Nel maggio del 1999, il Parlamento svedese ha deciso di indennizzare le vittime della politica di sterilizzazione forzata condotta in questo paese dal 1934 al 1975. A partire dal periodo compreso fra le due guerre, in tutta Europa, sotto la pressione di una “nuova scienza”, l’eugenetica, e nel quadro di un’inquietante febbre nazionalista, si attuano politiche di eliminazione o di controllo dei “devianti sociali” e degli stranieri. La Germania nazista le porterà al parossismo, ma esse furono attuate, sotto altre forme, anche dal governo elevetico nei riguardi degli zingari.

“Mi hanno portata via da mia madre poco dopo la mia nascita (…) I primi sei mesi di vita, li ho passati in un centro pediatrico per ritardati mentali.
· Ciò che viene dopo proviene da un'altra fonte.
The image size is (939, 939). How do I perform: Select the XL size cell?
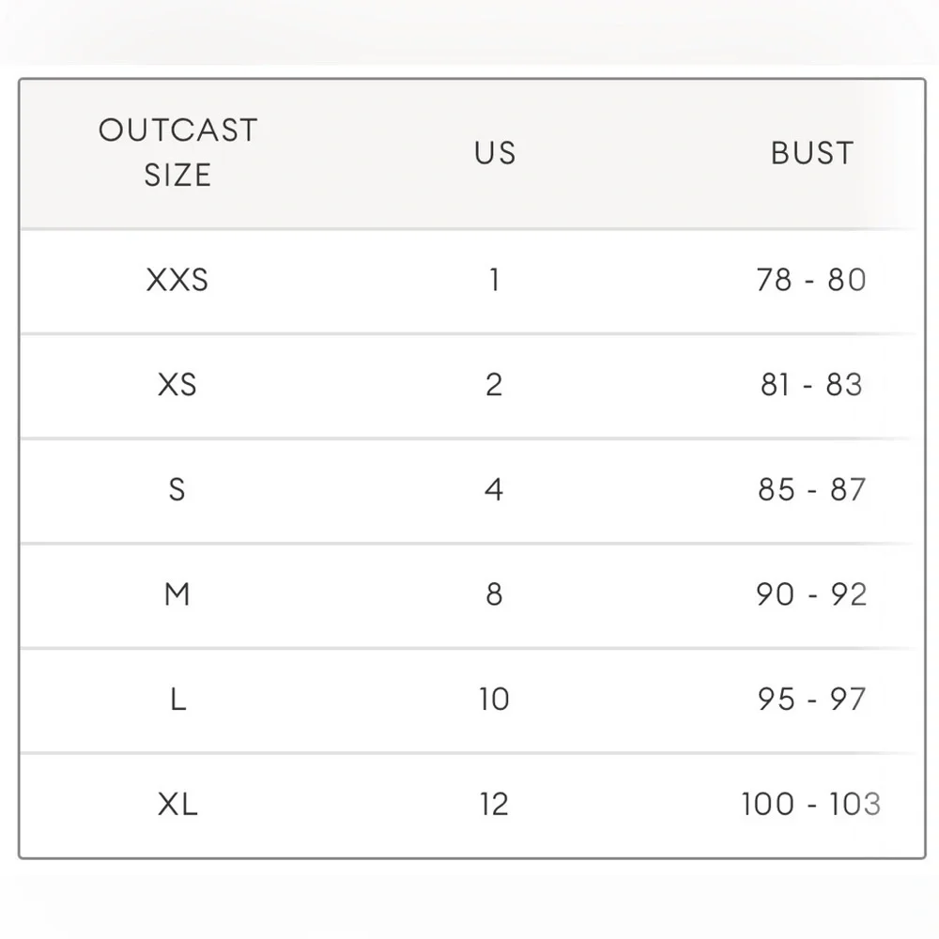point(177,804)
Lì ho vissuto le prime torture psichiatriche di un bambino jenische (…) Quando per la prima volta ho chiesto al mio tutore, il dottor Siegfried, chi fossero i miei genitori, mi ha detto (…) tua madre è una puttana, tuo padre un asociale. E questo, me lo sono portato dietro per dieci anni. Finché ho capito il significato di quelle parole: i miei genitori erano zingari ” (Mariella Mehr, scrittrice jenische, una comunità gitana).
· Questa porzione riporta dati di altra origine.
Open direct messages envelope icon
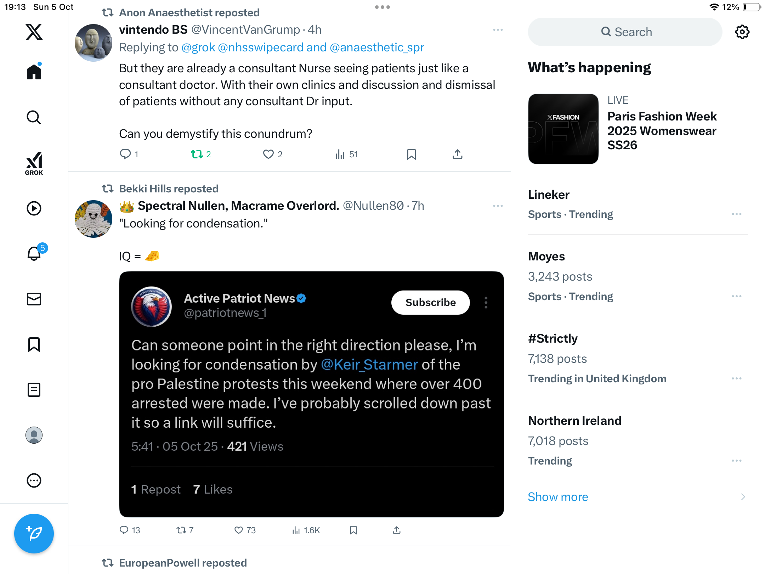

Quella comunità della Svizzera fu vittima, negli anni tra il 1926 e il 1972, di una vera e propria caccia al nomade denominata l’operazione “Enfants de la grand-route” (Bambini della strada maestra). Come varie centinaia di altri figli di nomadi, Mariella era stata tolta di forza ai suoi genitori:

Nell’arco di quasi mezzo secolo, in Svizzera oltre seicento bambini jenisches sono stati sottratti a forza alle loro famiglie dall’Opera di soccorso “Enfants de la grand-route”, che aveva un unico mandato: quello di sradicare il nomadismo. Con questo proposito, i figli del popolo itinerante erano sistematicamente sottratti ai genitori e collocati presso famiglie affidatarie o negli orfanatrofi, quando non venivano addirittura incarcerati o internati in ospedali psichiatrici.
Nell’ambito del programma che doveva plasmarli secondo i modelli della società sedentaria, questi bambini hanno subito atti di razzismo, umiliazioni e maltrattamenti. Queste vessazioni, più accentuate nella Svizzera tedesca e nel Ticino, sono state minori nella Svizzera francese.
“Sradicare il male del nomadismo” L’Opera di soccorso “Enfants de la grand-route” era stata creata nel 1926 dalla celebre e prestigiosa federazione svizzera di beneficenza Pro-Juventute, cui era stato affidato l’incarico di “proteggere i bambini a rischio di abbandono e di vagabondaggio”.”

Nel giugno 1998 Ruth Dreyfuss, consigliere federale oggi presidente della Confederazione elvetica ha dichiarato pubblicamente: “Le conclusioni degli storici non lasciano spazio al dubbio: l’Opera di soccorso Enfants de la grand-route è un tragico esempio di discriminazione e persecuzione di una minoranza che non condivide il modello di vita della maggioranza”.

Il termine assimilazione rivela qui la sua natura più brutale e feroce. Non a caso il fondatore e direttore di quest’organismo, Alfred Siegfried (1890-1972), che terrorizzava i bambini gitani con la complicità della polizia e delle amministrazioni comunali e cantonali, venne paragonato al suo principale ispiratore, Hitler.